What you will do:
Each line of data below must be printed exactly as written, with any pictures removed.

(Collected data entries)
# # # # #
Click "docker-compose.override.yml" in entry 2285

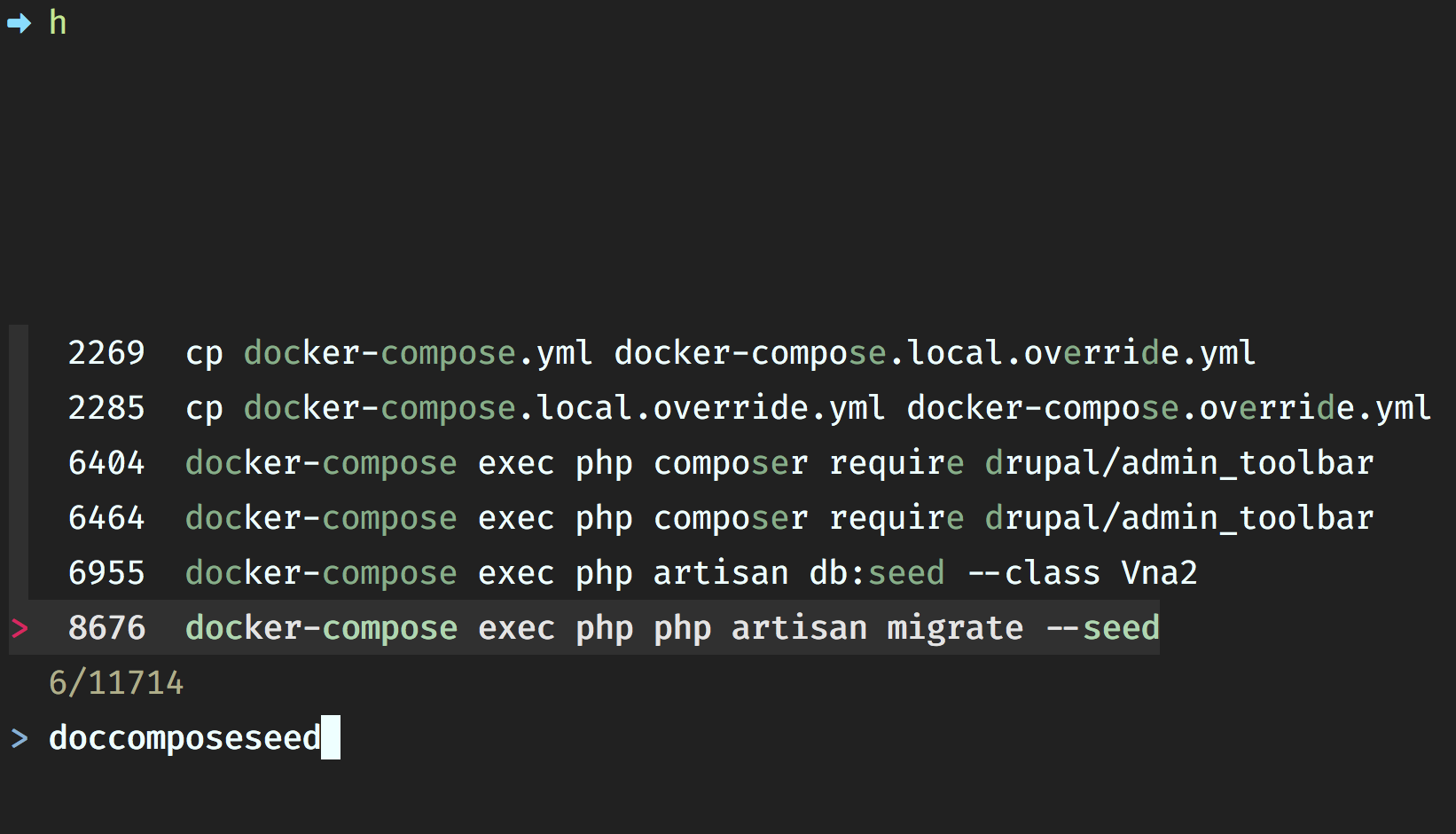[1169, 408]
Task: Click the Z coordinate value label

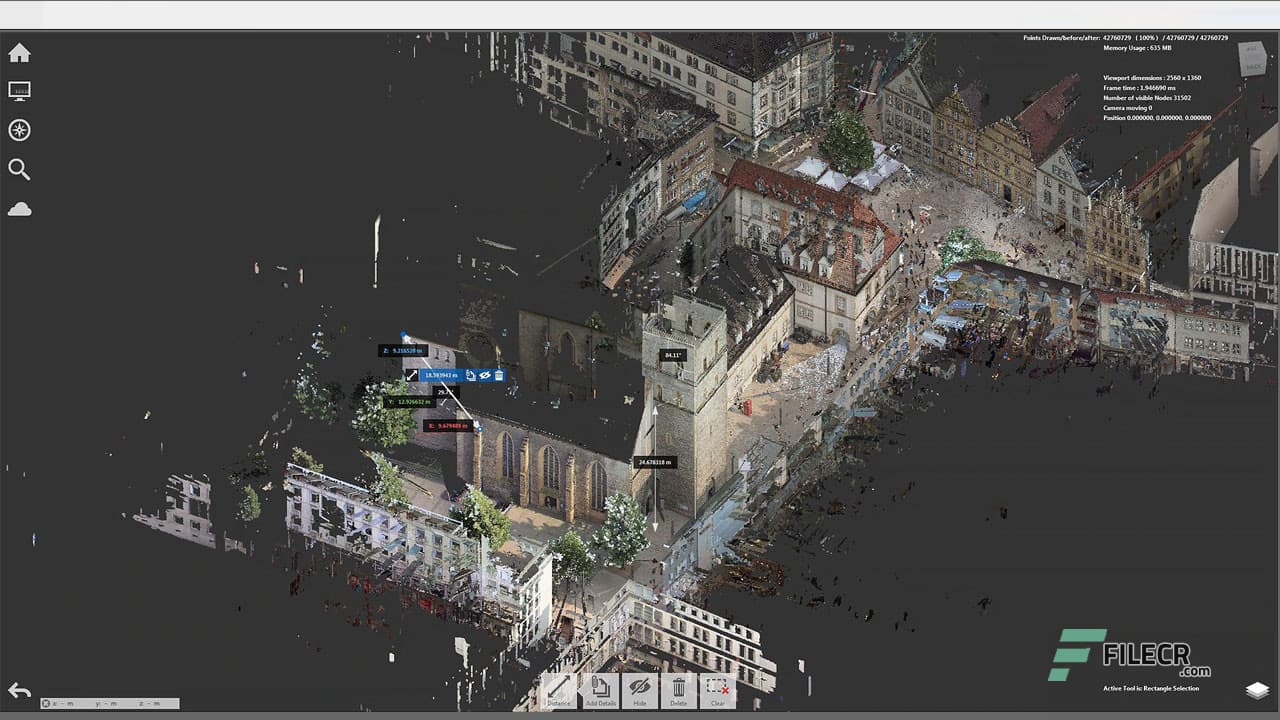Action: 403,351
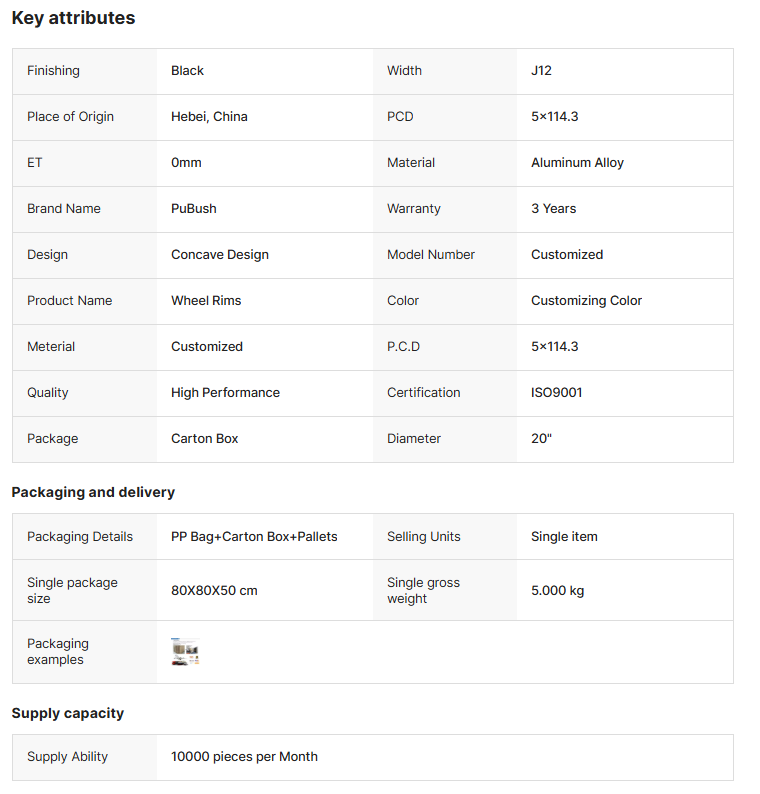Screen dimensions: 760x794
Task: Click the 20" diameter value
Action: (x=541, y=438)
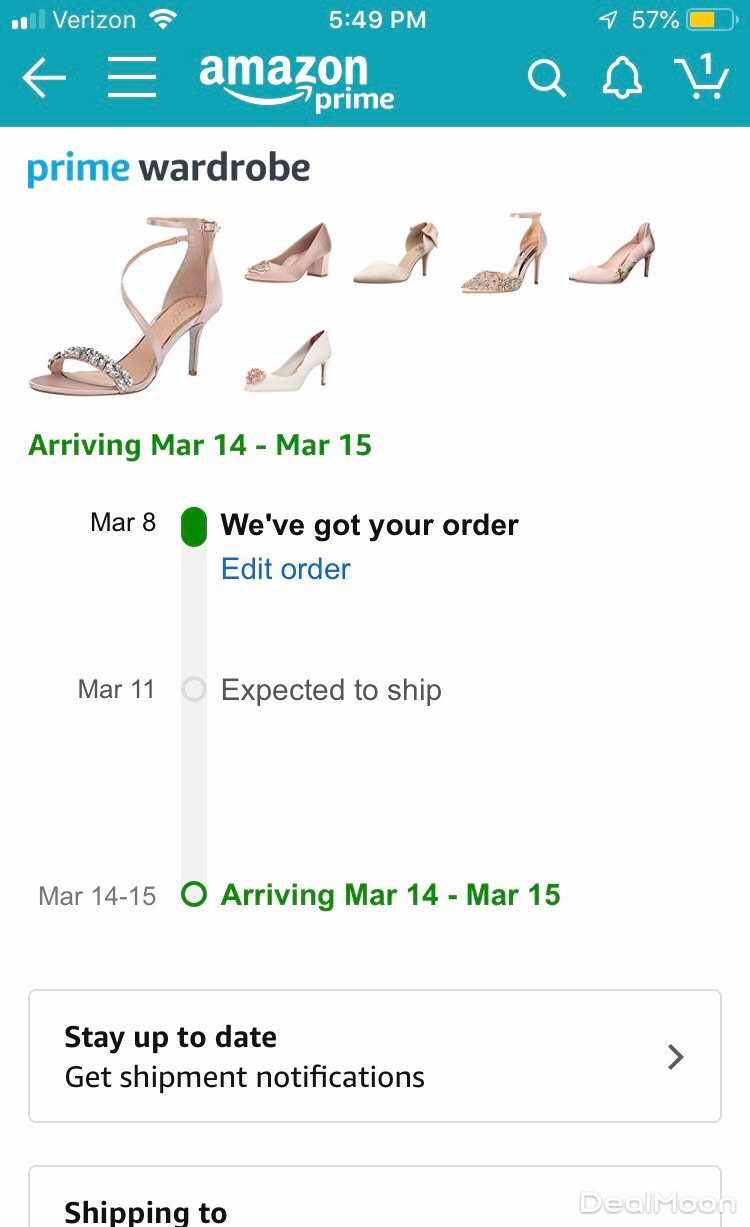Screen dimensions: 750x1227
Task: Tap the back arrow icon
Action: tap(44, 78)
# # # # #
Final answer:
Click "docker-compose.override.yml" in entry 2285

[1169, 408]
Task: Click the Z coordinate value label

Action: 403,351
Screen dimensions: 760x794
Task: Click the 20" diameter value
Action: (x=541, y=438)
Screen dimensions: 750x1227
Task: Tap the back arrow icon
Action: tap(44, 78)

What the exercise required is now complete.